Question

A solenoid of length $50~\mathrm{cm}$ and a radius of cross-section $1\mathrm{cm}$ has 1000 turns of wire wound over it. If the current carried is 5A, the magnetic field on its axis, near the centre of the solenoid is approximately (permeability of free space $\mu_{0} = 4\pi \times 10^{-7}\mathrm{T}\cdot \mathrm{m / A}$)

• A. $0.63\times 10^{-2}\mathrm{T}$
• B. $1.26\times 10^{-2}\mathrm{T}$
• C. $2.51\times 10^{-2}\mathrm{T}$
• D. $6.3\mathrm{T}$

Hint:

The magnetic field inside a solenoid is uniform and independent of the cross-sectional radius.

Answer 1

The Correct Option is B

To determine the magnetic field at the center of a solenoid, we use the formula for the magnetic field inside a solenoid:

\(B = \mu_{0} n I\)

where:

• \(B\) is the magnetic field at the center of the solenoid.
• \(\mu_{0} = 4\pi \times 10^{-7} \, \mathrm{T \, m/A}\) is the permeability of free space.
• \(n\) is the number of turns per unit length of the solenoid.
• \(I\) is the current flowing through the solenoid.

Given:

• The length of the solenoid \(L = 50 \, \text{cm} = 0.5 \, \text{m}\)
• The total number of turns \(N = 1000\)
• Current \(I = 5 \, \text{A}\)

First, we calculate the number of turns per unit length \(n\):

\(n = \frac{N}{L} = \frac{1000}{0.5} = 2000 \, \text{turns/m}\)

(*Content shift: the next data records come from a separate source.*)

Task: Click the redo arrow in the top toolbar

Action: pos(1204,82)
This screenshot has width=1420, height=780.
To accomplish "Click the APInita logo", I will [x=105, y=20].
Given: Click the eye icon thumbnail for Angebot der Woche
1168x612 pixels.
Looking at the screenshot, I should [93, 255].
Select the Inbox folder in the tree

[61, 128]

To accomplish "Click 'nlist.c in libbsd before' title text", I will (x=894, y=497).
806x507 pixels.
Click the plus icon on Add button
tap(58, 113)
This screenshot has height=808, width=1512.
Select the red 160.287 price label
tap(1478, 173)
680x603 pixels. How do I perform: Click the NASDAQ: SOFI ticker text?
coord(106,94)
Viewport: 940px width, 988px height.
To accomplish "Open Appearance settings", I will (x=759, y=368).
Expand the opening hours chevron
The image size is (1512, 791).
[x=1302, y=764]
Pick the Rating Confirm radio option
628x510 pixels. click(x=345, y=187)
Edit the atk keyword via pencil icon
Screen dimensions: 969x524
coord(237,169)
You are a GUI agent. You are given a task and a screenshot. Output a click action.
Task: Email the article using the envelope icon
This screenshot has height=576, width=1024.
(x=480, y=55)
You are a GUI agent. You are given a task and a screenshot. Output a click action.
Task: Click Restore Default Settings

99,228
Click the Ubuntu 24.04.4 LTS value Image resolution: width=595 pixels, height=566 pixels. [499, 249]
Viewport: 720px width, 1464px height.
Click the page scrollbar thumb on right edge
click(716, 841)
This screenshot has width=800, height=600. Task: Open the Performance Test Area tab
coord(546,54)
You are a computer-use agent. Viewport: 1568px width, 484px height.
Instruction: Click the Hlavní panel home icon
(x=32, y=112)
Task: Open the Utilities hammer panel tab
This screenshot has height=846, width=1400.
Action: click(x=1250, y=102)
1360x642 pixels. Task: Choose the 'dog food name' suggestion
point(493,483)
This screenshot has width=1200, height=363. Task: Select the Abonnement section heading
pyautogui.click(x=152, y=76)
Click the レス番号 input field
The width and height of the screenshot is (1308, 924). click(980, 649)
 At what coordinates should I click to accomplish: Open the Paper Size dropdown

Now, substitute these values into the formula for the magnetic field:

\(B = \mu_{0} n I = 4\pi \times 10^{-7} \times 2000 \times 5\)

Calculate \(B\):

\(B = 4\pi \times 10^{-7} \times 10000 = 4\pi \times 10^{-3} \, \mathrm{T}\)

Using the approximation \(\pi \approx 3.14\):

\(B = 4 \times 3.14 \times 10^{-3} \approx 12.56 \times 10^{-3} \, \mathrm{T}\)

\(B = 1.26 \times 10^{-2} \, \mathrm{T}\)

Therefore, the magnetic field on the axis near the center of the solenoid is approximately \(1.26\times 10^{-2} \mathrm{T}\).

The correct answer is: 1.26 × 10^-2 T